* TEXTO DE ESTUDIO *
------------------------------
¿Qué era, qué era...? ¡La semilla del diablo! Flotaba yo en la desembocadura de un duermevela, bendecido por esa engañosa y fugaz lucidez que parece ir a descifrártelo todo, cuando vi a la patria adoptar la figura ingrávida de la grávida Mia Farrow. Y lo comprendí.
Lo comprendí, claro, si nos atenemos a las reglas volátiles de esa zona franca entre sueño y vigilia. No albergo una gran esperanza de que mi certidumbre se pueda trasladar al texto y sobrevivir, es poco posible que alcance con éxito los millares de cerebros que, en red con EL ESPAÑOL, me leen. ¿Pero qué otra cosa es escribir sino el acatamiento de una descabellada obligación presentida? ¿Qué sino intentar, sin esperanza, cumplirla? Allá voy.
La patria era Mia Farrow, ya lo he dicho. Polanski confiere una condición orgánica y luctuosa al edificio Dakota, cuya maldición continuará para desgracia de John Lennon. O bien los lugares están malditos en sí mismos —y España no tiene solución, como en realidad creía Azaña—, o bien ciertos malditos habitantes los envenenan: la secta sonriente, la pareja de amables vecinos que tutela a la pobre Rosemary, que doblega la voluntad del débil marido actor, encarnado por John Cassavetes. El vecino puede ser tu enemigo, es difícil prepararse para eso, pero el nacionalismo real y el satanismo literario lo demuestran con un mismo mensaje.
------------------------------
* DATOS DE ENTRADA *
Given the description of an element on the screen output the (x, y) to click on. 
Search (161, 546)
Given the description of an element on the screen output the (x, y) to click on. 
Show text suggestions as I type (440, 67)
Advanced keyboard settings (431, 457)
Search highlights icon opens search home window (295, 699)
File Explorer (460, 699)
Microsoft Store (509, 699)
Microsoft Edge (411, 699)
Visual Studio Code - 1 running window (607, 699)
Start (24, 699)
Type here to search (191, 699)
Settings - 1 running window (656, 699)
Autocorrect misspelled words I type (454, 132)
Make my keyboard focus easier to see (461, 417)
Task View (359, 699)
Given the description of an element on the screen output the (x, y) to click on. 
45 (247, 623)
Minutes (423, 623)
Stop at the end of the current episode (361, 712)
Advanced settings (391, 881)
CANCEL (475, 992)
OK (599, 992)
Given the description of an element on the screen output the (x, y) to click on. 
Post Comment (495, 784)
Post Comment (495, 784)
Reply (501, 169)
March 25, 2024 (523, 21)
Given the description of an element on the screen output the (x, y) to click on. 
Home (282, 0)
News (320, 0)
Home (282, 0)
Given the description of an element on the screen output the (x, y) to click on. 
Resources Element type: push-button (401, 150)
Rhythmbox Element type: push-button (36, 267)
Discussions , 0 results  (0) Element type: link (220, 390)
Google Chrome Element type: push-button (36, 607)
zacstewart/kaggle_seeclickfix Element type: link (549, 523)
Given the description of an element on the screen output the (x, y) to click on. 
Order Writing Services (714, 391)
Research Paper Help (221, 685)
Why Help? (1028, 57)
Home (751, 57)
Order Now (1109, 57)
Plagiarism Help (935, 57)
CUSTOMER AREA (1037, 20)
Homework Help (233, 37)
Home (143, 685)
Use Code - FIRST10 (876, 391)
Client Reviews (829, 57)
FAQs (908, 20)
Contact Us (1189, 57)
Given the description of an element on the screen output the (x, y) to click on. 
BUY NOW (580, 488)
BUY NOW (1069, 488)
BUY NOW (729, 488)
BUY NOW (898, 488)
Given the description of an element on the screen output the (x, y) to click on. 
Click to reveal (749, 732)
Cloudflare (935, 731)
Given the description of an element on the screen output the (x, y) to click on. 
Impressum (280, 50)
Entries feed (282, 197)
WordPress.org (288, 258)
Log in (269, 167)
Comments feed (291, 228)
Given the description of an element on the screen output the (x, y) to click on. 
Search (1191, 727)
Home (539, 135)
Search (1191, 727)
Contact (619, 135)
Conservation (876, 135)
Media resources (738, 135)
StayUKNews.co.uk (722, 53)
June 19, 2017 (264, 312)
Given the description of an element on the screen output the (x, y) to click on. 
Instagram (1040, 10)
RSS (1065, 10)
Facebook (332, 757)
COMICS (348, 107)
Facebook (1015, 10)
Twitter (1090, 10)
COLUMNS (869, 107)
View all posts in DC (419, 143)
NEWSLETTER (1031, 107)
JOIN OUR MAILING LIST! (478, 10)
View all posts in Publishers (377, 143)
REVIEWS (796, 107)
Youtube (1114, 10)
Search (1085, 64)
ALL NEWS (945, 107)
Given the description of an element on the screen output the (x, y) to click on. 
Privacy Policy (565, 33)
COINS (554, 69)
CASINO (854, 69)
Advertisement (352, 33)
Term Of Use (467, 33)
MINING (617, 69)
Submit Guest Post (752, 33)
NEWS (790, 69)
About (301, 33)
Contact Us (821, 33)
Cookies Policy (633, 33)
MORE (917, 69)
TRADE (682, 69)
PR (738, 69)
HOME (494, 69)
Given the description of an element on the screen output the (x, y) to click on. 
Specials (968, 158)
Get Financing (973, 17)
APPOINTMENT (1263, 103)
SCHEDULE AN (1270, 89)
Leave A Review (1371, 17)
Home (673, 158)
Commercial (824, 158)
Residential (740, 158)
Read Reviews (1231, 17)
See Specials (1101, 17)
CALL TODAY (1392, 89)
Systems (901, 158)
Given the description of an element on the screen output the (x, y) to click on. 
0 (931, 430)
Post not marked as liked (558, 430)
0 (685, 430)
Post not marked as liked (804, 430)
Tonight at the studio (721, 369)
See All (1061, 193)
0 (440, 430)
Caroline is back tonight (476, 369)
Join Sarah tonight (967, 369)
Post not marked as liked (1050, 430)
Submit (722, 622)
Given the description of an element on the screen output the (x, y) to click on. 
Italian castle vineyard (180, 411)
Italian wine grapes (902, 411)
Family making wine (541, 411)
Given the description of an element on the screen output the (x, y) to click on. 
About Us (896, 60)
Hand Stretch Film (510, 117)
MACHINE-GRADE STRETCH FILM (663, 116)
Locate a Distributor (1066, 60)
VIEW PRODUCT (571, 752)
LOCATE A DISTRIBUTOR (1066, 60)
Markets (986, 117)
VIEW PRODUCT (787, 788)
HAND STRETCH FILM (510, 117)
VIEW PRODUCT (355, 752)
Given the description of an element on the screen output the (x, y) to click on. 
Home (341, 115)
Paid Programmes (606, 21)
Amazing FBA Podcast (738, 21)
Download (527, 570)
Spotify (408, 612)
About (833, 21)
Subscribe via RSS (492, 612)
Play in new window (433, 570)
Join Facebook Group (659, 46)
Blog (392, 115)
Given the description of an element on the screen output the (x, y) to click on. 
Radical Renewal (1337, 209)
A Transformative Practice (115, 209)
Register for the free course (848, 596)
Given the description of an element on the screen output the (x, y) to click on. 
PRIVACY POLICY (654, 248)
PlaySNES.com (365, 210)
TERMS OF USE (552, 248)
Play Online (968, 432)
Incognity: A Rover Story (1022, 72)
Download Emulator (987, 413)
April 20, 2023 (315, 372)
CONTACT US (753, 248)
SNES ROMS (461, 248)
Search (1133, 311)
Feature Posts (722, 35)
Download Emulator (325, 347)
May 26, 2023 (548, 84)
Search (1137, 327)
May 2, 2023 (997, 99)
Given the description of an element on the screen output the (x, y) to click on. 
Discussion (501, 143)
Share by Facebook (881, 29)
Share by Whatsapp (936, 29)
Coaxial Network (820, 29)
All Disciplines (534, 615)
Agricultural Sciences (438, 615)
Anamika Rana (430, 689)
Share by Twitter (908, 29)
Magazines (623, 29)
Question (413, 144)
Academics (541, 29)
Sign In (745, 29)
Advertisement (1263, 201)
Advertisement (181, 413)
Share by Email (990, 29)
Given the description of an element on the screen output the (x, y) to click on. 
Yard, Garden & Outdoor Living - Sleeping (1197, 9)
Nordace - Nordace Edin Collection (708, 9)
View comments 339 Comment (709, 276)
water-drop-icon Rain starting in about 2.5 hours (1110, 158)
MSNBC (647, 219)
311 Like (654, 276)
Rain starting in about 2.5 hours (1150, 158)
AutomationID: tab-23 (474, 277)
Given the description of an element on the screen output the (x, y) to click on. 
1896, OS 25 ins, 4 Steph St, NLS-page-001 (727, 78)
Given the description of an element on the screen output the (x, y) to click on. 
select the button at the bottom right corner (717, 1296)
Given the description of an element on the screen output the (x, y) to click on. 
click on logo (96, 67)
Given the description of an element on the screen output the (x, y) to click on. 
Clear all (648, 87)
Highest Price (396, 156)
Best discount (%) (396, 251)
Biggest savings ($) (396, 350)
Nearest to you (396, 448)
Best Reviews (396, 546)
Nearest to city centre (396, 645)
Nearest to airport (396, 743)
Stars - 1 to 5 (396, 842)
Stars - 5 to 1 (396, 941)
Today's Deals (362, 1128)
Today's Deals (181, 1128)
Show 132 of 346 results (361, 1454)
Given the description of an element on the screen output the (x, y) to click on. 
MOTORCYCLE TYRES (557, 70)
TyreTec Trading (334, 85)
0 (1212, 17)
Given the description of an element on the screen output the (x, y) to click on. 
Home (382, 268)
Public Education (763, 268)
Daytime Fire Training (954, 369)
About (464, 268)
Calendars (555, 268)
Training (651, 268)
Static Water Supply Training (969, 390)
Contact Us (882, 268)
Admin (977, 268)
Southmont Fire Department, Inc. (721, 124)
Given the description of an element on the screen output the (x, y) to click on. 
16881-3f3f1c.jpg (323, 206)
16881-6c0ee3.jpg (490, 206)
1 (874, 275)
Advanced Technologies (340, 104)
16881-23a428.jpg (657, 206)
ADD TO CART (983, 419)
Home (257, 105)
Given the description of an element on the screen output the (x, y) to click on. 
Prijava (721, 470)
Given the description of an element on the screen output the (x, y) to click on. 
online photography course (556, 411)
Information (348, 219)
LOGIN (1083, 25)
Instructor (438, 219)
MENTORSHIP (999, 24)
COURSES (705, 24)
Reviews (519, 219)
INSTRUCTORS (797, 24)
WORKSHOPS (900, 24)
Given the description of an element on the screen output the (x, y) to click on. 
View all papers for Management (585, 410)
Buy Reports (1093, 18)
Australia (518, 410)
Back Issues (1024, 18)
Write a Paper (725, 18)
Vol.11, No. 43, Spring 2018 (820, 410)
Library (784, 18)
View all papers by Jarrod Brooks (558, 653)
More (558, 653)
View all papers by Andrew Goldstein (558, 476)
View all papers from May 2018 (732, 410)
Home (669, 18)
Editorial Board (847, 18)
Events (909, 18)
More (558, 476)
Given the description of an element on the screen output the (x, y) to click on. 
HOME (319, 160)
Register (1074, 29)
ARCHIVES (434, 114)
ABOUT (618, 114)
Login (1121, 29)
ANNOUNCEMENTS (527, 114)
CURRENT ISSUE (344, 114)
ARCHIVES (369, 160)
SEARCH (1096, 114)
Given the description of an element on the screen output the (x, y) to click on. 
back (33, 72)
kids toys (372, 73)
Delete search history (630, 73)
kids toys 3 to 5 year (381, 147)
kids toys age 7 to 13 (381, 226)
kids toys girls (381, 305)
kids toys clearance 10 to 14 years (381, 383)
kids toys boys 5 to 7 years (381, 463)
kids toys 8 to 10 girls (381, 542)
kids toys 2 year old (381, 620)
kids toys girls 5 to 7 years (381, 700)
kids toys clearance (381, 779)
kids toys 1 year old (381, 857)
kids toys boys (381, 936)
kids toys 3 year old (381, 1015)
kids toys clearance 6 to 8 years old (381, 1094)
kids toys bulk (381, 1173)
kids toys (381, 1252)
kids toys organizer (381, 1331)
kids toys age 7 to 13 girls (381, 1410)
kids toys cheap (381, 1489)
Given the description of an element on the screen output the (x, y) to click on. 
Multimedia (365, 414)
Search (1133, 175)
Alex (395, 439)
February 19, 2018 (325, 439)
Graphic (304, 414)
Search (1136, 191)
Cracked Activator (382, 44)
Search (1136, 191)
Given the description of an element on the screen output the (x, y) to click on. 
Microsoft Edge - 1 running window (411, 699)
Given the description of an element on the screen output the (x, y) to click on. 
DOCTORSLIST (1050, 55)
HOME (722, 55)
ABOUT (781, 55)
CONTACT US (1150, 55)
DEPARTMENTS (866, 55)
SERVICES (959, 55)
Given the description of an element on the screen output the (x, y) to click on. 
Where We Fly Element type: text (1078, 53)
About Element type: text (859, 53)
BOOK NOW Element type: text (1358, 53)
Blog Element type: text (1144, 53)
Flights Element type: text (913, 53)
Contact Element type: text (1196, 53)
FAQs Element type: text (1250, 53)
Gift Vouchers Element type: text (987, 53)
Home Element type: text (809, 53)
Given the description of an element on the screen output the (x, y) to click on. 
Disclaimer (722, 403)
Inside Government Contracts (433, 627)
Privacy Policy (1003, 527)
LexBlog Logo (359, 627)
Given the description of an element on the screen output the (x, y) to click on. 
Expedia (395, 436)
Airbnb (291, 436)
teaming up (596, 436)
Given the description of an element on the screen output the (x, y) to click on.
------------------------------
* TU OBJETIVO *
Prolonga el texto sobre la patria y La semilla del diablo a partir de su última frase. Los registros son un material aparte y no tienen relación con el texto.

* RESPUESTA ESPERADA *
El último mandato presidencial de nuestro edificio Dakota, digo de esta legislatura, ha durado lo que una gestación. Tan indefensos, tan ingenuos, tan expuestos como Rosemary, ¿cómo íbamos a imaginar que aquel que parecía tan buen tipo, quizá no muy profundo, quizá sin gran bagaje, pero con una excelente primera impresión, iba a ceder el cuerpo de Rosemary, su futuro y descendencia, a la secta de la revolución de las sonrisas?
Cada entorno diabólico o morboso tiene su puerta de escape. Y la puerta por donde escapamos es la misma por donde luego puede entrar la flotilla de limpieza y desinfección integral. Cazafantasmas, regeneradores de la vida pública, ya saben. Pero ojo. Recuerden que al final, cuando Mia Farrow recurre horrorizada al médico —la, Justicia las instituciones intachables y ajenas a la lógica siniestra del micro universo Dakota—, sucede lo peor, lo inimaginable, es el fin de toda esperanza: la Justicia, digo el médico, pone al marido sobre aviso. El ginecólogo es una especie de juez Vidal. Ya en fase REM, vi a Torra y a Calvo, copa de champán en mano, acercarse a una cuna.